For data preprocessing, the authors use the IEMOCAP corpus, selecting only improvised utterances to avoid textual bias. Utterances are truncated or zero‑padded to 6 seconds (the 75th percentile length). Spectrograms are generated with a 2048‑sample FFT window, 512‑sample hop, and then mapped to the mel scale; MFCCs are extracted with 40 coefficients per frame. Both representations are normalized and fed as 2‑D tensors to the CNN.

Experiments follow a 5‑fold cross‑validation protocol: in each fold, four sessions are used for training, one session is split into a validation speaker and a test speaker. The authors evaluate both overall accuracy (weighted by sample count) and class‑average accuracy (mean of per‑class accuracies) to address the pronounced class imbalance (neutral ≈ 49 % of data, others 12‑27 %).

Results (Table 1) show that adding center loss to the softmax‑only baseline improves overall accuracy from 71.2 % to 73.6 % (spectrogram) and from 70.5 % to 73.4 % (MFCC). Incorporating the reconstruction auxiliary task further raises performance, with the full S + A + C configuration achieving 74.3 % overall accuracy and 67.2 % class‑average accuracy on spectrogram inputs—an improvement of 3.1 % and 5.3 % respectively over the prior state‑of‑the‑art (Yenigalla et al., 2018). Parameter count is reduced to 0.26 M, a 62 % reduction compared with the 0.69 M parameters of Satt et al. (2017), highlighting the efficiency of the parallel‑CNN design.

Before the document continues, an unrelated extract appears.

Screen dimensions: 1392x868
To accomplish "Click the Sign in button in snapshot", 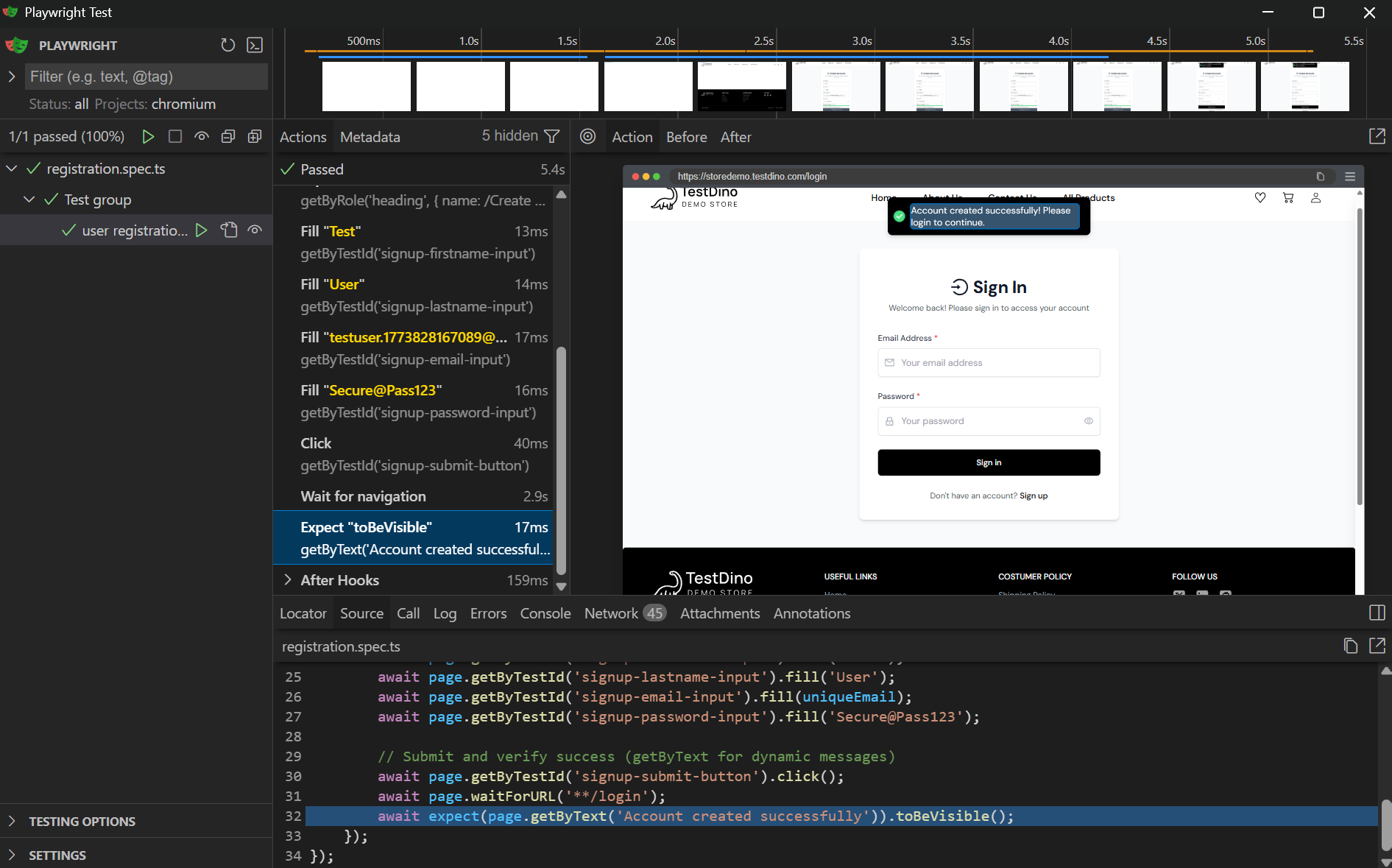I will tap(988, 462).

Qualitative analysis using t‑SNE visualizations of the final hidden layer confirms that center‑loss‑trained models produce tighter, more separable clusters for each emotion, whereas softmax‑only models exhibit scattered embeddings with noticeable overlap, especially for non‑happiness classes.

The authors discuss limitations: experiments are confined to a single English corpus, and no latency or real‑time inference analysis is provided. Future work could extend validation to multilingual datasets, explore model compression for on‑device deployment, and integrate the learned embeddings into downstream affective dialogue systems.

In summary, the paper demonstrates that (i) center loss effectively enforces intra‑class compactness in SER, (ii) an auto‑encoder‑style reconstruction task serves as a powerful regularizer that mitigates overfitting on limited, imbalanced data, and (iii) a multi‑scale parallel CNN architecture can achieve state‑of‑the‑art performance with substantially fewer parameters. This combination offers a practical and scalable solution for emotion‑aware speech interfaces.